The Montreal Canadiens and the New York Rangers begin an Eastern Conference First Round series at Bell Centre on Wednesday (7 p.m. ET; NBCSN, CBC, TVA Sports) that could prove to be the most thrilling.
According to the numbers, the Rangers are among the NHL's deepest in scoring, the Canadiens are the best at generating shots off the rush, and both teams are known for comebacks and exceptional third-period play.
Here are five interesting stats about this series:
Offense versus defense
This series could be another classic example of the unstoppable force meeting the immovable object.
The Rangers scored 253 goals, which ranked fourth in the NHL, had a shooting percentage of 10.4 percent, which ranked third, and they feature a depth of scoring that includes eight forwards with at least 15 goals. In particular, the Canadiens will have to contend with Mats Zuccarello, who led the Rangers with 59 points, and Chris Kreider, who led them with 28 goals.
The Rangers will be facing the fourth-best defense in the League, as measured in goals allowed (198).

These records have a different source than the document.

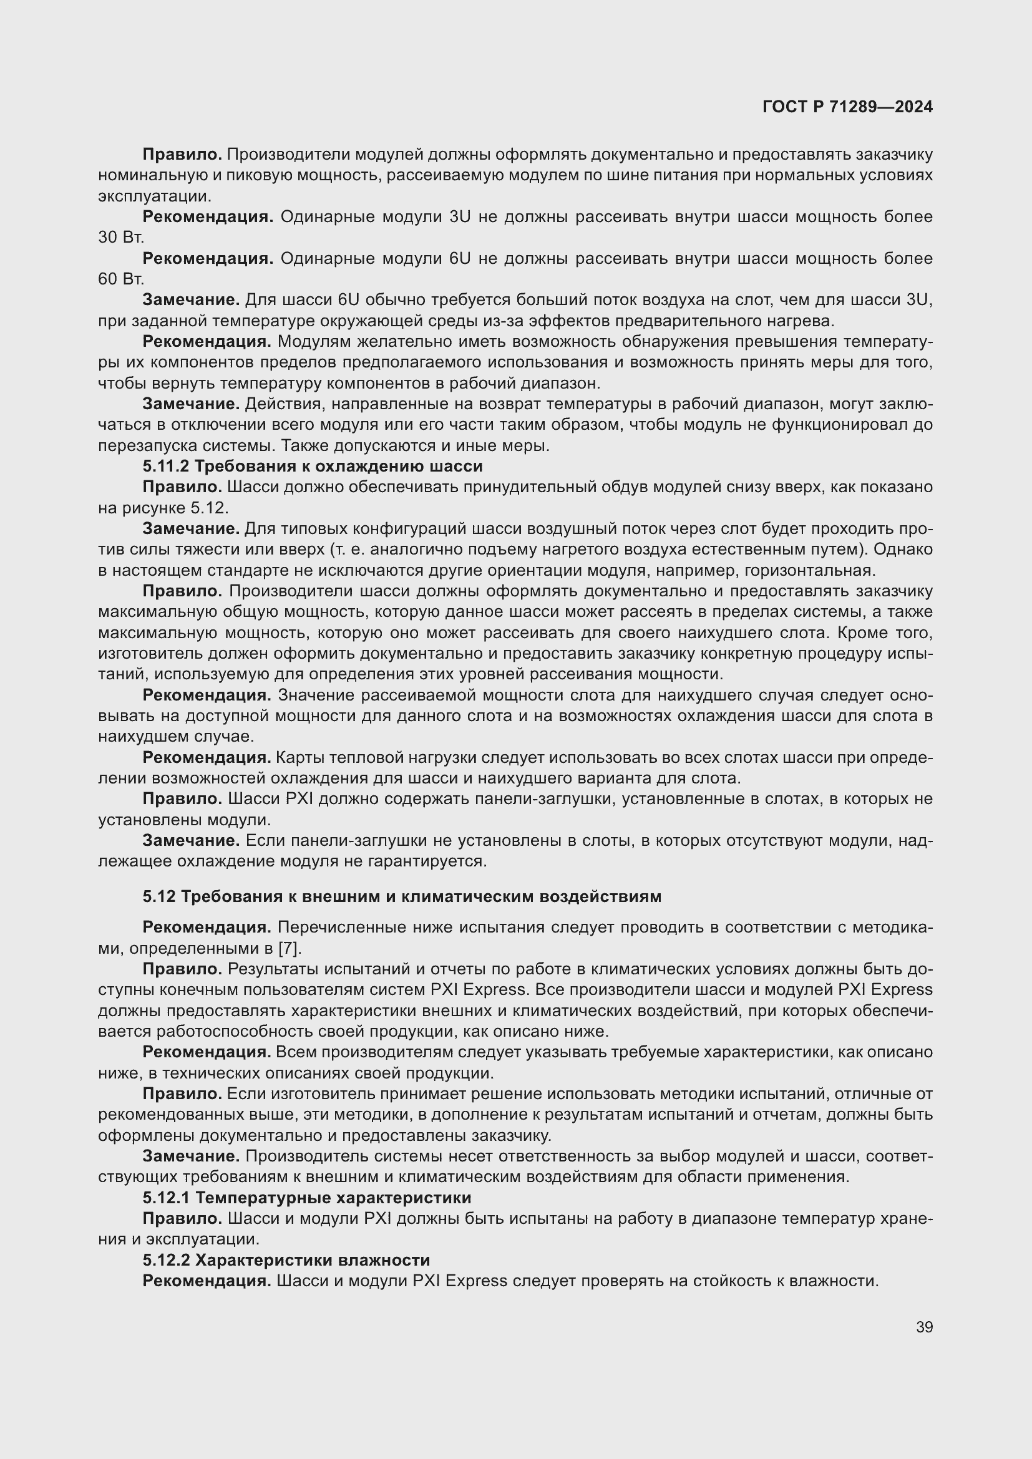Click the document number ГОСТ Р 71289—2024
847,107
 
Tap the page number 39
924,1327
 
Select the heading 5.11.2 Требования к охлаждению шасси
312,466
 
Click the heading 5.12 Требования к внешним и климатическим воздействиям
402,896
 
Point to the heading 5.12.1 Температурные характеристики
306,1197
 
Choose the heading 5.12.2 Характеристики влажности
286,1259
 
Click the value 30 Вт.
121,238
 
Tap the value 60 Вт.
121,279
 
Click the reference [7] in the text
289,948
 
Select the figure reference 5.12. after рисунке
209,508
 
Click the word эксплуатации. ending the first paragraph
154,196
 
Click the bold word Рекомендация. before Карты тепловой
207,757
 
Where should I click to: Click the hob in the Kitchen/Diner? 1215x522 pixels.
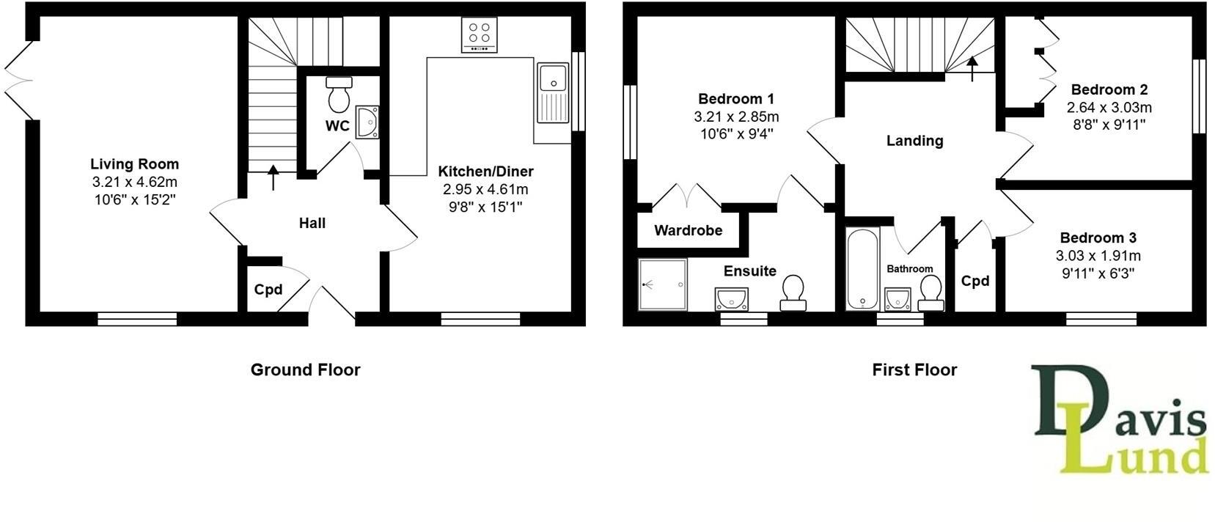click(x=480, y=34)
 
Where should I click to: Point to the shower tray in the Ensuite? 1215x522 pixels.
click(x=663, y=284)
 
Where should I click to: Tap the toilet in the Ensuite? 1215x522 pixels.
click(x=793, y=293)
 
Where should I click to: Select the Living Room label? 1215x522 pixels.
click(x=134, y=164)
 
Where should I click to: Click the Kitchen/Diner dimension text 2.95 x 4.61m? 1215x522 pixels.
click(x=485, y=189)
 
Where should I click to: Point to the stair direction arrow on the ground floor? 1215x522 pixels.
click(x=274, y=178)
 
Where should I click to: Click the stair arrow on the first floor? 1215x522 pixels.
click(x=972, y=69)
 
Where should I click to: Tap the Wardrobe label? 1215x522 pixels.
click(x=688, y=231)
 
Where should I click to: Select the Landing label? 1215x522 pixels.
click(x=914, y=141)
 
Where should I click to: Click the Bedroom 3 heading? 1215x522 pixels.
click(x=1098, y=238)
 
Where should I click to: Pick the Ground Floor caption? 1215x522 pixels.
click(x=305, y=370)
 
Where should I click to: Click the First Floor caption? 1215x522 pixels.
click(x=914, y=370)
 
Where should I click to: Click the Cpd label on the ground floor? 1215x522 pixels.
click(x=268, y=290)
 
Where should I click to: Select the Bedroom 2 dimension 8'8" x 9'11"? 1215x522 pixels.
click(x=1109, y=125)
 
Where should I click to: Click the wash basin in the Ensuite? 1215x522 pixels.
click(x=731, y=298)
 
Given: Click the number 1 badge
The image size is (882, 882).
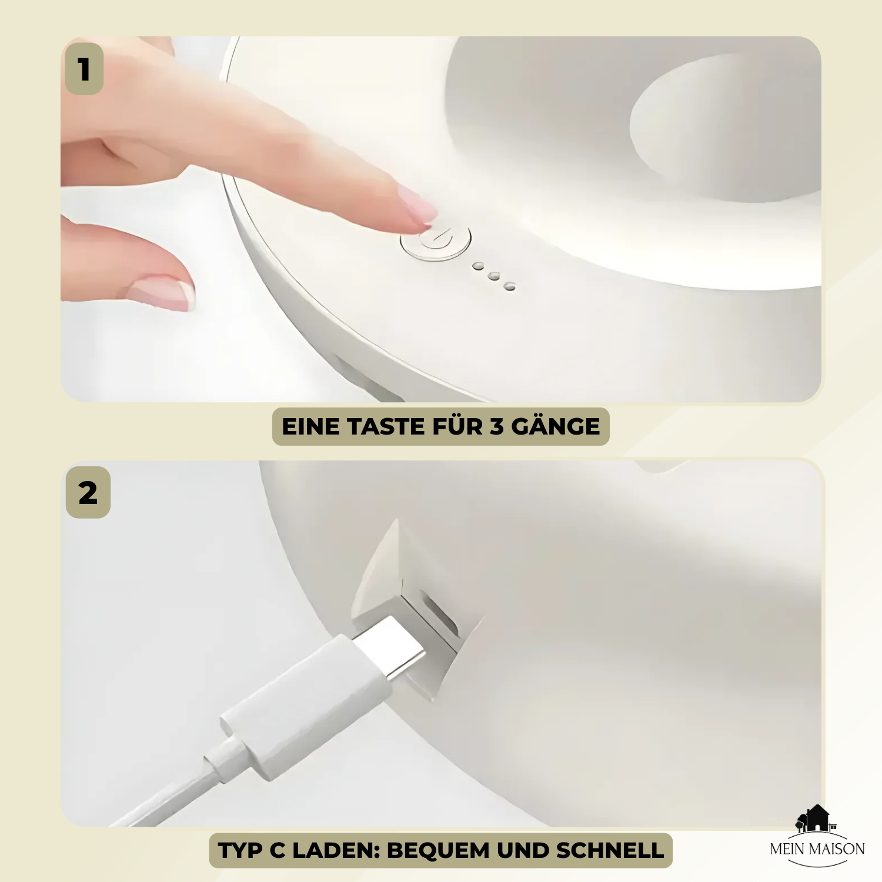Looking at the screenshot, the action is pos(84,69).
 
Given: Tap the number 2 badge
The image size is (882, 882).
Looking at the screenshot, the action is pos(88,492).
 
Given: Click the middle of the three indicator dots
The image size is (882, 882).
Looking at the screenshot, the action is pos(494,276).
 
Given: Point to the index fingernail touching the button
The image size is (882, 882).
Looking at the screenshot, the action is pos(417,205).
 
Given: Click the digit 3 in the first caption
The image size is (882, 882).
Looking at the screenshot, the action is pos(497,426).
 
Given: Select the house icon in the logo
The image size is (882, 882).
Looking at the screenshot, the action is pos(816,818).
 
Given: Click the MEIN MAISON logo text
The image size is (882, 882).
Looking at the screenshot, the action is pos(817,848).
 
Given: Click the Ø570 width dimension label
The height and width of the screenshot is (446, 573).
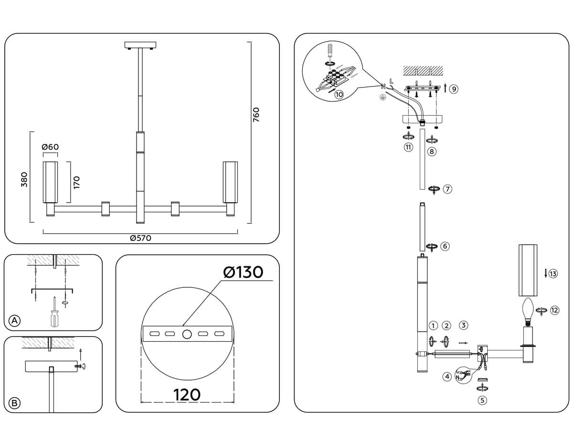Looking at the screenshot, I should tap(140, 238).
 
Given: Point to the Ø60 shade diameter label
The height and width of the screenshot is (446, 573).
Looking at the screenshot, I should tap(50, 147).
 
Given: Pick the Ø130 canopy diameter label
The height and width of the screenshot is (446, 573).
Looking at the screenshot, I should tap(243, 272).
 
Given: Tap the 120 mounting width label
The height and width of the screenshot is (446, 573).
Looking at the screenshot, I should tap(187, 395).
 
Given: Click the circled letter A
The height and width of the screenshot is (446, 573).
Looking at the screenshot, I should tap(15, 321).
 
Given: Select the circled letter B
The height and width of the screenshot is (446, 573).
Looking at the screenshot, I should tap(15, 403).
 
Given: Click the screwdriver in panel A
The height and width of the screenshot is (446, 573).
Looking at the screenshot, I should tap(55, 314).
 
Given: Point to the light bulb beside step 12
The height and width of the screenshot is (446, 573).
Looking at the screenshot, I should tap(528, 310).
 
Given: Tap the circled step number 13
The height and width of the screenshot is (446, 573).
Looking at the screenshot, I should tap(553, 274).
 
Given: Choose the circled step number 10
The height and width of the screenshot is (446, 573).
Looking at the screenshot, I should tap(339, 95).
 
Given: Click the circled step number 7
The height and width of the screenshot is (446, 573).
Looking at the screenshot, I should tap(447, 189).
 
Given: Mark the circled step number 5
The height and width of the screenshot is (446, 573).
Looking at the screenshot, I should tap(483, 400).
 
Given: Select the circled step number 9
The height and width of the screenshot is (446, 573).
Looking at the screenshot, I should tap(453, 88).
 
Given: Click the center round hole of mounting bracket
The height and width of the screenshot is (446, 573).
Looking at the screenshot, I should tap(187, 334).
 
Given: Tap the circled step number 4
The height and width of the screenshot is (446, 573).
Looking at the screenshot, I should tap(447, 377).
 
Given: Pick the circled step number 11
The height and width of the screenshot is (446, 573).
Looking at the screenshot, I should tap(408, 147).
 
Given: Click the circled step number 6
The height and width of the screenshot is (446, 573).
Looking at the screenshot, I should tap(445, 246).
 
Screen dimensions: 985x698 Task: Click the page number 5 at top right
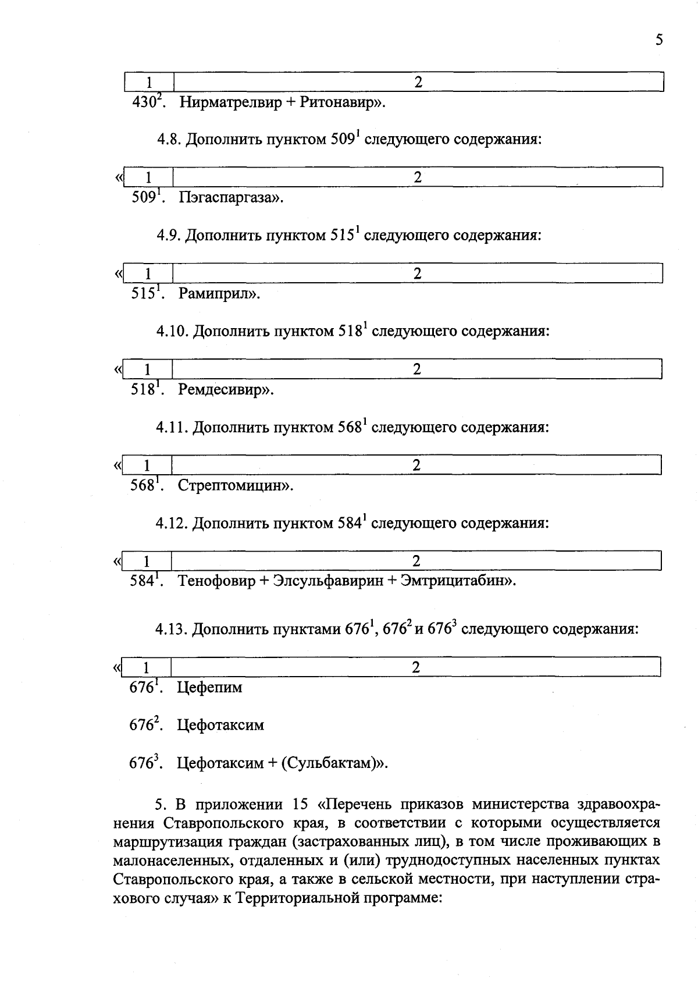pos(658,40)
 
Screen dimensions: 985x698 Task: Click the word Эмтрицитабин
pos(454,581)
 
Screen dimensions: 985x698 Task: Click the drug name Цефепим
pos(209,688)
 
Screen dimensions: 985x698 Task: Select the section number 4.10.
pos(172,332)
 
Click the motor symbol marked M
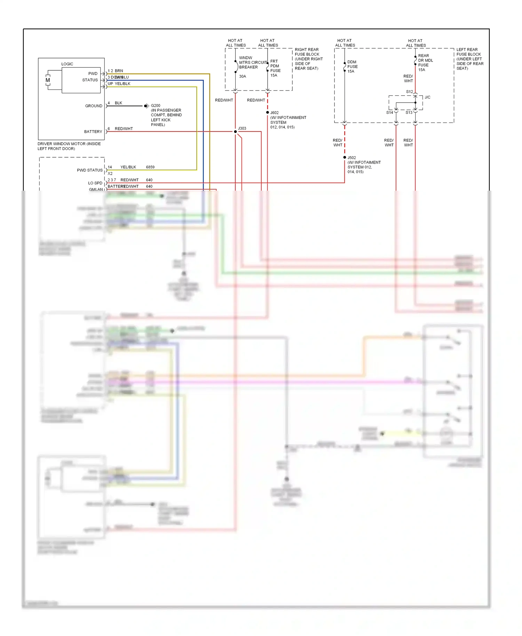[48, 80]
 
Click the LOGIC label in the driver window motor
[67, 64]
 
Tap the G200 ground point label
[156, 105]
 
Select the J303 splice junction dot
[235, 132]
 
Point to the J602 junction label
[275, 113]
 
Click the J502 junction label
[352, 158]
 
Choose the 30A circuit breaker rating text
[243, 76]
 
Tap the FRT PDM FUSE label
[275, 66]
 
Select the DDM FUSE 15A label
[352, 66]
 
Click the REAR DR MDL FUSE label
[425, 60]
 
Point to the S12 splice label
[409, 92]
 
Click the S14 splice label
[389, 112]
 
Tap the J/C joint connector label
[427, 97]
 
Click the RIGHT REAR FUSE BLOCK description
[308, 59]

More than just great goaltending from Carey Price, the Canadiens have a commitment to solid defensive play, exemplified by unheralded two-way players such as Philip Danault and Paul Byron.
No zone time
Based on a count of how many faceoffs were taken in the offensive zone and defensive zone at even strength, neither team will be particularly focused on gaining a territorial advantage in this series.
Montreal lined up for 1,237 faceoffs in the offensive zone, and 1,320 in the defensive zone, for a zone start percentage of 48.38 percent that ranked 23rd, not far behind the Rangers, who ranked 21st with a zone start percentage of 48.68 percent, based on 1,184 faceoffs in the offensive zone, and 1,248 in the defensive.
Taking the shots
Typically, there is a strong relationship between a team's zone start percentage and its shot attempt percentage.
This is certainly true for the Rangers, whose shot attempt percentage of 47.94 percent, based on 3,520 shot attempts for and 3,823 against, ranked last among playoff teams, and 25th in the NHL.
Interestingly, this is not the case in Montreal, which had the third-best shot attempt percentage, despite ranking 23rd in zone start percentage. Based on 3,940 shot attempts for and 3,559 against, the Canadiens had a shot attempt percentage of 52.54 percent.
Shots off the rush
One of the explanations for Montreal's dominance on the shot clock despite the lack of offensive zone time was its success in generating shots off the rush.
In July 2014, David Johnson defined a rush shot as any shot attempt that occurs within 10 seconds of any event in the neutral or defensive zone, and without an intervening event in the offensive zone. By that definition, the Canadiens led the League with 322 shots off the rush, as calculated from NHL game files by Corsica Hockey.
On an individual basis, Jeff Petry led NHL defensemen by being on the ice for 130 on-ice rush shots, and Alexander Radulov's 99 ranked second among forwards to Derick Brassard of the Ottawa Senators (101).
Since the Canadiens and Rangers are among the League's most capable at comebacks, no game will truly be over until it's over.
The Rangers are 9-10-1 when trailing after the first period, which was the best record in the League after the Penguins (13-10-1). When trailing after the second period, the Canadiens had the best record, 11-20-4.
Both teams are at their best in the third period, where the Rangers outscored their opponents 101-76, and the Canadiens 89-66.